Records supplied:

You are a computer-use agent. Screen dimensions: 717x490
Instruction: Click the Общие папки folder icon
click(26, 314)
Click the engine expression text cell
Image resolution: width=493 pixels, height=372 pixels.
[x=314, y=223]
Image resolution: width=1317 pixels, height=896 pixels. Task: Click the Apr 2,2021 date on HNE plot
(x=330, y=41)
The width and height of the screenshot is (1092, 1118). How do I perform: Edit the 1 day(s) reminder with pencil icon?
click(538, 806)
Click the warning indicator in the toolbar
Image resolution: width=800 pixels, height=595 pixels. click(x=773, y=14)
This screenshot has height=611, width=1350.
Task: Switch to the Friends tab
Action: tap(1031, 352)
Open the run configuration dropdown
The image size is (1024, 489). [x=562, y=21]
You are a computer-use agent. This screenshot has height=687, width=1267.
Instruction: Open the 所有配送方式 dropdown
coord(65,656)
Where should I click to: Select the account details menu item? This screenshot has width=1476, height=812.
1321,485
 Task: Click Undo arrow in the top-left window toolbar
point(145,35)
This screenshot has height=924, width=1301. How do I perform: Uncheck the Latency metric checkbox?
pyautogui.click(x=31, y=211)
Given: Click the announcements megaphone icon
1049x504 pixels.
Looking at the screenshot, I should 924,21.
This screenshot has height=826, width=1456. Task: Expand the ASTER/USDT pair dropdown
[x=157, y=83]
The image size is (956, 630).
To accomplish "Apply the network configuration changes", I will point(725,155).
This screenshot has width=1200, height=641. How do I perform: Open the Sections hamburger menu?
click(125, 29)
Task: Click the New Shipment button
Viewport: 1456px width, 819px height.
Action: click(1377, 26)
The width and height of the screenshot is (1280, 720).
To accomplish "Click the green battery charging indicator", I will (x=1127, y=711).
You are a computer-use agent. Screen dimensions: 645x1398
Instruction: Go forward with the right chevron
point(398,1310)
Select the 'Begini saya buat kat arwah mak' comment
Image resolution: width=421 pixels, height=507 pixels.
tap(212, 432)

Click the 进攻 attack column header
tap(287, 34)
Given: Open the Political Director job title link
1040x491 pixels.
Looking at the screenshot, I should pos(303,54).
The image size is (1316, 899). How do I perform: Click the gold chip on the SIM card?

Task instructions: Output the items as a numbered list with blank lines omitted, starting at the line that contains "The image size is (956, 630)." and ending at the last line of the items.

In response:
1. The image size is (956, 630).
2. To accomplish "Apply the network configuration changes", I will point(725,155).
3. This screenshot has width=1200, height=641. How do I perform: Open the Sections hamburger menu?
4. click(125, 29)
5. Task: Click the New Shipment button
6. Viewport: 1456px width, 819px height.
7. Action: click(1377, 26)
8. The width and height of the screenshot is (1280, 720).
9. To accomplish "Click the green battery charging indicator", I will (x=1127, y=711).
10. You are a computer-use agent. Screen dimensions: 645x1398
11. Instruction: Go forward with the right chevron
12. point(398,1310)
13. Select the 'Begini saya buat kat arwah mak' comment
14. Image resolution: width=421 pixels, height=507 pixels.
15. tap(212, 432)
16. Click the 进攻 attack column header
17. tap(287, 34)
18. Given: Open the Political Director job title link
19. 1040x491 pixels.
20. Looking at the screenshot, I should pos(303,54).
21. The image size is (1316, 899). How do I perform: Click the gold chip on the SIM card?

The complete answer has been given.